I've been meaning to do this blog thing for awhile now.

That's not exactly true. I'm been meaning to not do this blog thing for awhile now, and have succeeded admirably in that regard. I've been filling laboratory time reading these things for a couple of years, bouncing from science blogs to political blogs to music blogs to lately basketball blogs with only occasionally thinking that this is something I need to pick up. A quick lie down and those thoughts usually go away quite nicely, though.

Now, however, we're in the high holy days of college basketball season, and I find myself in front of a microscope far more often than in front of ESPN. (Pluses -- less Dick Vitale.
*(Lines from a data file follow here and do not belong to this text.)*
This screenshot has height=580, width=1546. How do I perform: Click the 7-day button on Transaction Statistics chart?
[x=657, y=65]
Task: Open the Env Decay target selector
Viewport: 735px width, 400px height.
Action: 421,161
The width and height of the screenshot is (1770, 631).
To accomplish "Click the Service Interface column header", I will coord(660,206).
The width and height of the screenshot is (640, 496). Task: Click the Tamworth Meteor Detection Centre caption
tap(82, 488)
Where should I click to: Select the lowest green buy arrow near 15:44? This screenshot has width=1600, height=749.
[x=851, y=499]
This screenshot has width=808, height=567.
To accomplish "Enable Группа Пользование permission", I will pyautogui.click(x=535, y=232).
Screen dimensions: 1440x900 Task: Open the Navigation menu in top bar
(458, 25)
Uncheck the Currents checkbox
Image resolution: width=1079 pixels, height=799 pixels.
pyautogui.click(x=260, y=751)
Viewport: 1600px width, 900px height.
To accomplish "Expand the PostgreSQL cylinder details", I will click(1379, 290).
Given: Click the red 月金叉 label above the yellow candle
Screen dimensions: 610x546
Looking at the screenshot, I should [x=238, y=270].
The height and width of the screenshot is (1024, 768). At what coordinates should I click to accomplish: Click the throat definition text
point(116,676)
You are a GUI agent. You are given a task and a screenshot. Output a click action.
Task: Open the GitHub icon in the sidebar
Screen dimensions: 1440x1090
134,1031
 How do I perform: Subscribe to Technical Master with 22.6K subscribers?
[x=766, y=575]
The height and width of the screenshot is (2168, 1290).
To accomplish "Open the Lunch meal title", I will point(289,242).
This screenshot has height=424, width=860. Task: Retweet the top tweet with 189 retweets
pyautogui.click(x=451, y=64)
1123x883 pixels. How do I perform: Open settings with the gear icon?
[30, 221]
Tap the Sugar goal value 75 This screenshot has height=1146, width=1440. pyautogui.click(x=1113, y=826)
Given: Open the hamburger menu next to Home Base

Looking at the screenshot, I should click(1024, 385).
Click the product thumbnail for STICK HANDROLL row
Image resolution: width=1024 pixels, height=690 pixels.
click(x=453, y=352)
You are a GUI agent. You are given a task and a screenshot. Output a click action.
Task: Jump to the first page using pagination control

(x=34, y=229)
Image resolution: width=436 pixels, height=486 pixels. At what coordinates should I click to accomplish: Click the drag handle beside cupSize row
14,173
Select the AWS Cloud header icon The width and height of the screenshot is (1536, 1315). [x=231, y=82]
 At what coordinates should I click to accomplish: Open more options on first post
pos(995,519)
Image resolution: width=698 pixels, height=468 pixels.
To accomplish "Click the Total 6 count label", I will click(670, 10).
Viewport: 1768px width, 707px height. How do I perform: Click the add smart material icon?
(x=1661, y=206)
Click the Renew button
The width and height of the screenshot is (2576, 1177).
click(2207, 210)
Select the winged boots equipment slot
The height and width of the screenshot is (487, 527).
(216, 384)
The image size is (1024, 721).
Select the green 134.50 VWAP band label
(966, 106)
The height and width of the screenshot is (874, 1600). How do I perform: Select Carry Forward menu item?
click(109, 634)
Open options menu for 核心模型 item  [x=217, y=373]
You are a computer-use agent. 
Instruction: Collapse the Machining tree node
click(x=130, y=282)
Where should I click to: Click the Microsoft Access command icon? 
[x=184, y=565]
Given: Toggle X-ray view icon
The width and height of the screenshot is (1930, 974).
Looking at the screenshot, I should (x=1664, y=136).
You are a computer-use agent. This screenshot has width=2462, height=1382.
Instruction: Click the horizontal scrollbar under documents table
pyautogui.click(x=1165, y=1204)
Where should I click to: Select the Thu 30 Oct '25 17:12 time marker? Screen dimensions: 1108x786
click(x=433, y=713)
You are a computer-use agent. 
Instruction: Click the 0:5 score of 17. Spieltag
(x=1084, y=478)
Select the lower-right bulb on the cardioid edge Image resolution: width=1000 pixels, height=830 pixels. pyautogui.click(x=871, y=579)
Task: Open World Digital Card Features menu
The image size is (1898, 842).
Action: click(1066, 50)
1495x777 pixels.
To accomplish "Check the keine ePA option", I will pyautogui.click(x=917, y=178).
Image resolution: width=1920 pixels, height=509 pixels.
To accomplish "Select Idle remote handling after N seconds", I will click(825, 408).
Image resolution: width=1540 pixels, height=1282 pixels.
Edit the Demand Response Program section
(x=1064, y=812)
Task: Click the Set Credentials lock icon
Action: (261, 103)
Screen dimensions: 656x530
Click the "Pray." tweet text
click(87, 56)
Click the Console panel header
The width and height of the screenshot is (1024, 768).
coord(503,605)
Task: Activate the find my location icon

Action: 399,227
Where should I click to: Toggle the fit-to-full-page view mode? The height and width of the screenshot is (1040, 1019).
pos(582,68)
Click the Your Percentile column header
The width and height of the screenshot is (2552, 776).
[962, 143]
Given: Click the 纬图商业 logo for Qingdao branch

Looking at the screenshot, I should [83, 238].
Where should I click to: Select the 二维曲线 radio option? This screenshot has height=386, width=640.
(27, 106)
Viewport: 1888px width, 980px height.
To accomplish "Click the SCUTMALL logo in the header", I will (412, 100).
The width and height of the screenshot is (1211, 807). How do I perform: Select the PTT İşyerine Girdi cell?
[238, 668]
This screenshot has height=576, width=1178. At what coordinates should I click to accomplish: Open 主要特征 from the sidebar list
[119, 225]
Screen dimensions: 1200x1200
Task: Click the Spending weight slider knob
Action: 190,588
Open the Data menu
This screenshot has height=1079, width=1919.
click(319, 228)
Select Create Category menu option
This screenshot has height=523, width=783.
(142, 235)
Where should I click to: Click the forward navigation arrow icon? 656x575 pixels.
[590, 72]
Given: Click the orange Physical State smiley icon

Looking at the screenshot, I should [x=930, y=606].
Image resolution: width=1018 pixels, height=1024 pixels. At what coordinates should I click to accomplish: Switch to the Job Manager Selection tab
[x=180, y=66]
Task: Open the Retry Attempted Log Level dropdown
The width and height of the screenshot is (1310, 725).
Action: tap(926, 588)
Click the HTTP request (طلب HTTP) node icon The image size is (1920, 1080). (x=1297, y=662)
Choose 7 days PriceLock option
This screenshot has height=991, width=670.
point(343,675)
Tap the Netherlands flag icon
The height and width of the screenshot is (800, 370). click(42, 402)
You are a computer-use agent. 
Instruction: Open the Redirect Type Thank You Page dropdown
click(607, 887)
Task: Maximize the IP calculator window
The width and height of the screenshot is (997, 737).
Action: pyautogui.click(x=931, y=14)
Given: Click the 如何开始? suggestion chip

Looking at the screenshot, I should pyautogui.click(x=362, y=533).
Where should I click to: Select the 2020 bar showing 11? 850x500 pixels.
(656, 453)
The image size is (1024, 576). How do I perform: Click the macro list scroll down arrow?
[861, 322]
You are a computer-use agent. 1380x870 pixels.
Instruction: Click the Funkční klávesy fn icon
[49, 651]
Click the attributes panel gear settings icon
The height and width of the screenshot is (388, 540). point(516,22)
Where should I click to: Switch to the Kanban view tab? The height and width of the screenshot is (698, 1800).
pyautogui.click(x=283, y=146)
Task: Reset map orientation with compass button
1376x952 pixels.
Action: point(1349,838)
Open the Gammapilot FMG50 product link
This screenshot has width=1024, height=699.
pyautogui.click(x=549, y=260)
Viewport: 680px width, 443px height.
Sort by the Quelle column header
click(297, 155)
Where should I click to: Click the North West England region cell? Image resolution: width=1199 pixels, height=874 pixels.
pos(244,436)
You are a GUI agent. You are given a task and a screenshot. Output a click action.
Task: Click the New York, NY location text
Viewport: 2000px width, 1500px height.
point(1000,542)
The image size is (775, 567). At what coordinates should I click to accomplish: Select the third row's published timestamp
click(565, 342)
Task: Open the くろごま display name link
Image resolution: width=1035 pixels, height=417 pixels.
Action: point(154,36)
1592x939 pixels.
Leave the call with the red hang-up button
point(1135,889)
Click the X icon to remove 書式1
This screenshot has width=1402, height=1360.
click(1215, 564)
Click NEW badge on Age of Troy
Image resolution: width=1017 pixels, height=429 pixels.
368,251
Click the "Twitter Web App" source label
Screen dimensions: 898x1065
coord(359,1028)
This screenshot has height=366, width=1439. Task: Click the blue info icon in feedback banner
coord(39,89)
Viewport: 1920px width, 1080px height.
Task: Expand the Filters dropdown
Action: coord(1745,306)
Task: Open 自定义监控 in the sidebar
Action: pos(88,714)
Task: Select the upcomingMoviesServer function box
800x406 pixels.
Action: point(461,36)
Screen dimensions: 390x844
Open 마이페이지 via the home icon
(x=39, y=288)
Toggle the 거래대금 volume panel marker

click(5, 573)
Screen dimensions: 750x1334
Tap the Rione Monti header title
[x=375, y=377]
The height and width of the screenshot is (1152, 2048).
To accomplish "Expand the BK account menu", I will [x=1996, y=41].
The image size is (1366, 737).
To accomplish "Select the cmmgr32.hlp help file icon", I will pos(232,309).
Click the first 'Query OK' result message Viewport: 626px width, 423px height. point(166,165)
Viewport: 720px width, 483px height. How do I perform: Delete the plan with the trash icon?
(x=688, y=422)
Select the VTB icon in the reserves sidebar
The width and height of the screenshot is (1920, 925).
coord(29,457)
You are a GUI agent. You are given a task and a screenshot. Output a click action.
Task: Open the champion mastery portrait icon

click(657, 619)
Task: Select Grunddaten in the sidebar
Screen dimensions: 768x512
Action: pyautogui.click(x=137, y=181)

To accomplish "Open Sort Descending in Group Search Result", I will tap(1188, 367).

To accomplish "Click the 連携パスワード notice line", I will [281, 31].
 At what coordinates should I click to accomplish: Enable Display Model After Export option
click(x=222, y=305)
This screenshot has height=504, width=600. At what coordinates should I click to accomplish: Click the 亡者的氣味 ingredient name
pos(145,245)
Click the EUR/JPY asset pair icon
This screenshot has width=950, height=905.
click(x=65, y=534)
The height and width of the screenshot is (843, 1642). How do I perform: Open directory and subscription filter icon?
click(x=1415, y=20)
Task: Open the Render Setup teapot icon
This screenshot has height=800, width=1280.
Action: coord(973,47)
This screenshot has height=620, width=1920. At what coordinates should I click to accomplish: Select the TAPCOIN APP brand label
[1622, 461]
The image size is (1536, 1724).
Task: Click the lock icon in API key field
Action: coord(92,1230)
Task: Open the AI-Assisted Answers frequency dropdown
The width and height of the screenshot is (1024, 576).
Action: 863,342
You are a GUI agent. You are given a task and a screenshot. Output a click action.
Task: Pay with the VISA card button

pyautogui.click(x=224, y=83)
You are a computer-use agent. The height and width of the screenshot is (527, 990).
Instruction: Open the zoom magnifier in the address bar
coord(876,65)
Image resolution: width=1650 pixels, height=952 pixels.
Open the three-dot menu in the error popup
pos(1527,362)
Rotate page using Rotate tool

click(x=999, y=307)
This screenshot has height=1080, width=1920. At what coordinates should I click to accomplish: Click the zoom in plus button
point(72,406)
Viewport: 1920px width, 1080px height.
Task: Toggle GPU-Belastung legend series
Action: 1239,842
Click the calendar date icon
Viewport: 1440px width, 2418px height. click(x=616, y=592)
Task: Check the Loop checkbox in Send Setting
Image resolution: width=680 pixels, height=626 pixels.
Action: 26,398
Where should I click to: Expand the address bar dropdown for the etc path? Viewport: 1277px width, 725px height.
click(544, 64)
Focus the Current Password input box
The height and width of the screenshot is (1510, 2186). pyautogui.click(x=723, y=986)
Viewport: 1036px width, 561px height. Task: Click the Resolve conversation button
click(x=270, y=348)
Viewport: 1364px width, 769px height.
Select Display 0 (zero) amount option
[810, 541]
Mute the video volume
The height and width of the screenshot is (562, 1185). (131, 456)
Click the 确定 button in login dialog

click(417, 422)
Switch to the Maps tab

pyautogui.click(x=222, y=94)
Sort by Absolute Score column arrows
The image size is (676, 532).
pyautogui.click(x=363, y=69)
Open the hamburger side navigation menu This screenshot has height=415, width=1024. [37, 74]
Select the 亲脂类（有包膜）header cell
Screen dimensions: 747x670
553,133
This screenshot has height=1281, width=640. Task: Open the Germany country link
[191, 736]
Minuses -- everything else.) And this particular basketball season shows significantly more promise than the last couple for Carolina fans.

The other impetus that's pushed me out here is the realization that although I've been ACC blog hopping for a couple of months now, I'm not reading any ones about UNC. It's not that they don't exist -- they're just... uncomfortable. It's the same unease I had upon first stumbling across rec.sport.basketball.college -- the internet makes people stupid. Perfectly intelligent people (they have degrees from UNC, after all) suddenly forget the vowels of their rivals, can no longer spell Polish names, and spend more time worrying about the folks down the road than remaining on the high road. There's quality ranting, and there's the well-turned quip, and both are in short supply lately.

So here's the policy going forward:


  • 31 days of blogging, from the week of the Duke game to the national championship.
  • Leaving the Duke-referee complaints to Seth Greenberg. Yes, the Immaculate J.J. Redick thing is pretty weird, but it's the job of the scrappy upstarts to point that out. We just deal. And Seth, I hereby retract my claim that Virginia Tech will be in all sports, in all ways, for all time, known as Worse Than Clemson.
  • Actual basketball commentary -- the stuff that's already being done much better by folks much smarter than I -- which will necessitate the watching of basketball. It will also require frosty beverages of an alcoholic nature. The sacrifices one makes for art.


I'm rather interested to see how this all turns out.